We can also identify how societies promote cohesion and form a social body during the times of crisis. Dipesh Chakrabarty argued, during the plague epidemic of late 19th century, the spreading disease wastreated as a community issue to be tackled by all. Different religious rites mentioned in the historical documents attest this claim.
It was believed that disease of any individual was a risk for the entire community. During the plague, Goddesses such as “mother of plague,” or “Baya,” was worshiped by the villagers. Similarly, “Mariamma” -- the goddess of smallpox -- was worshiped in South Indian villages during the 1920s. Even though there were internal divisions among the villagers, they surpassed such divisions during the times of crisis.

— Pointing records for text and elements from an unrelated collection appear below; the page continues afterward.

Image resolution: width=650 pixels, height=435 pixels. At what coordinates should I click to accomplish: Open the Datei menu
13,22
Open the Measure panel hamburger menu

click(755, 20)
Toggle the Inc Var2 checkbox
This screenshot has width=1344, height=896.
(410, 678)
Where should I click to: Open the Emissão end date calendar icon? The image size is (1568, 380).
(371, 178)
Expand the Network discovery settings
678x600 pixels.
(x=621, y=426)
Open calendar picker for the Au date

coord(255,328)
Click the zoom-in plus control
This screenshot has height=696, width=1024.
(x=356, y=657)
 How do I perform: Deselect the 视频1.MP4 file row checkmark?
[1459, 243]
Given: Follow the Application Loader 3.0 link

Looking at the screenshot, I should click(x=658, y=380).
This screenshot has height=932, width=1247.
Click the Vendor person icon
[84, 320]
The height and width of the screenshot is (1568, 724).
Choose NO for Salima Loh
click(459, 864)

However, this organic feeling was limited in nature. It did not spread normally beyond the boundaries of a village.
In 2020, panic hoarding of essential goods has become common, indicating a shift towards individuality. This is also a contrastof the organic feeling held by the people that generated an “us” -- the pious versus the “others” -- the non-believer/enemy lens to characterise Covid-19.
Overall, this depicts a duality in our nature as humans. Despite the apparent divisions, we can identify solidarity in the ways people are distributing hand sanitizers and daily essential goods among the poor, installing handwashing points across the city, or in the fact that students of the University of Dhaka came forward to suspend classes voluntarily to limit possibilities of virus transmission.
If we consider the effect of Covid-19 only in terms of the deaths it is causing, our understanding will gravely ignore the social, moral, religious, and political aspects that surfaced because of the crisis, intricately related with the spread of Covid-19 in our country.
During this dreadful time, when we are preparing to reduce the effects of the pandemic in Bangladesh, the importance of the social body should be assessed with more gravity. If we look to history, we find that the idea of contagious diseases has promoted the concept of personal hygiene and the discourse of public health supported by the abstract medical science is concerned with a collective of individual bodies.
But such ideas were not compatible with the pan-Indian societal ideas of purity-pollution, lineage, caste, and religion. During the colonial times, the medical science of the British was thus in conflict with the local ideas.
However, since colonialism ended, elites of the country -- motivated by the capitalist idea of workers -- did not find any reason to oppose the individualist approach of the medical interventions introduced by the British.
Yet, like in many parts of the world, we have socio-religious guidelines for food intake, marriage, social interactions, arranging and attending social events, and our familial and community responsibilities.
In 2020, the Covid-19 virus has proven that ideas of society and community are not obsolete. Even in the highly capitalized global order, health, body, and disease are conceived differentially and communally.
Mohammad Tareq Hasan is an anthropologist and teaches at the University of Dhaka.